From their roots in South America, the dinosaurs migrated "in a frenzy of movement to cover the planet".

Hundreds of different dinosaurs appeared, from the ferocious T rex to the gigantic long-necked Diplodocus. However, by the time the asteroid struck, killing them off, they were starting to decline, as they had ran out of space on Earth.

The research published in the journal Nature Ecology and Evolution, reconstructs the paths taken by the dinosaurs as they moved out of South America.

"They burst on to the scene and really quickly moved to all parts of the Earth," said Chris Venditti of the University of Reading in the UK.

The dinosaurs were able to take advantage of a "blank canvas" left by the extinction known as the Great Dying, just before they appeared, Venditti was quoted as saying by 'BBC News'.
They quickly spread across the devastated planet, taking up every opportunity to expand, with little competition for food, space or resources from other animals.

Soon their progress slowed, as they became adapted to almost every habitat on Earth.
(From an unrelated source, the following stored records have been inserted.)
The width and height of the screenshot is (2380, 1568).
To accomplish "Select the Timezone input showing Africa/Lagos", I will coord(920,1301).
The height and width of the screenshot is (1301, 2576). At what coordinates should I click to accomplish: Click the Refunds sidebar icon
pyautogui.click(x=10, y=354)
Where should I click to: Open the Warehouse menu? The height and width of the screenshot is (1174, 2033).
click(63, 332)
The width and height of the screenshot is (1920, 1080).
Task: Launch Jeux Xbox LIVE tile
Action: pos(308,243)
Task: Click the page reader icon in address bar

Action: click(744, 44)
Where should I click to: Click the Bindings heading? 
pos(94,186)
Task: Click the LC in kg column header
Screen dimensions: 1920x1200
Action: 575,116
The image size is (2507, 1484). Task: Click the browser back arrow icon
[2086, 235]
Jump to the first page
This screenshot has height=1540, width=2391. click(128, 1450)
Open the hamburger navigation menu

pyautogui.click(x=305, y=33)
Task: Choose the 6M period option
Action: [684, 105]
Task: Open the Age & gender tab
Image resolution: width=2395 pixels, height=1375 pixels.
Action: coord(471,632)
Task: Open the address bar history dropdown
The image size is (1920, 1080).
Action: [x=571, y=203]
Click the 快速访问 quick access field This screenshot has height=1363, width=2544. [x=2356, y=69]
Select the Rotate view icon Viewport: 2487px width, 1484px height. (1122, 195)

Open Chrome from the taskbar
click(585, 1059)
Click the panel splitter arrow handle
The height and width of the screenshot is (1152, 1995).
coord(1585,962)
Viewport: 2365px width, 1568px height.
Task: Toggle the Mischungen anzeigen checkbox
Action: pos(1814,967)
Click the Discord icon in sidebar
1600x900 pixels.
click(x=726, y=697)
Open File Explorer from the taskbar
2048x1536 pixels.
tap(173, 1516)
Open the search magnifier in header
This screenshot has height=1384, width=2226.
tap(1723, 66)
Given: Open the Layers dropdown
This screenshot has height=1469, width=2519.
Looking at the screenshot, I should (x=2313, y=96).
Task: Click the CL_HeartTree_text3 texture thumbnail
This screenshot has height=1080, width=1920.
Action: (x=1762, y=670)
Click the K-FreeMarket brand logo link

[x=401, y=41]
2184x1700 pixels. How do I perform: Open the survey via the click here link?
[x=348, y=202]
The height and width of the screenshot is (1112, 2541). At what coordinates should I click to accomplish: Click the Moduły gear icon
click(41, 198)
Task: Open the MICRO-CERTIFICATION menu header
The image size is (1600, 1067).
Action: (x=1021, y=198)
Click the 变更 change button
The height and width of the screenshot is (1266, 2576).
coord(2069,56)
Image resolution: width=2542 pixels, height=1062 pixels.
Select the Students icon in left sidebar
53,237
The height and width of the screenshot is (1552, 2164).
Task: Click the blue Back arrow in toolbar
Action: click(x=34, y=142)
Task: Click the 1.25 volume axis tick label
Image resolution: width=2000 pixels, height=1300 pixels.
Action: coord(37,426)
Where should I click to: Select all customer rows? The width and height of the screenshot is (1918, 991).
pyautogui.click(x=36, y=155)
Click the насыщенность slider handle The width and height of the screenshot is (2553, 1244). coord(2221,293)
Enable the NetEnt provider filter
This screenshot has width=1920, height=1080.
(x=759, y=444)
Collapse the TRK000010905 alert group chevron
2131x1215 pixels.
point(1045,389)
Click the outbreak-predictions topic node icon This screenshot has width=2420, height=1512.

Only avian dinosaurs survived to become the birds we know today, researchers said.
"They'd filled the Earth, there was nowhere to move to and they were really specialised in their habitat so they couldn't produce new species," said Ciara O'Donovan of the University of Reading.

"It would have been the final nail in the coffin for them apart from the birds," O'Donovan said.  The research is based on a statistical method that mapped where every dinosaur and its ancestors existed on the globe. 

This gives a more complete picture than studying fossil evidence alone, which is patchy and incomplete, researchers said.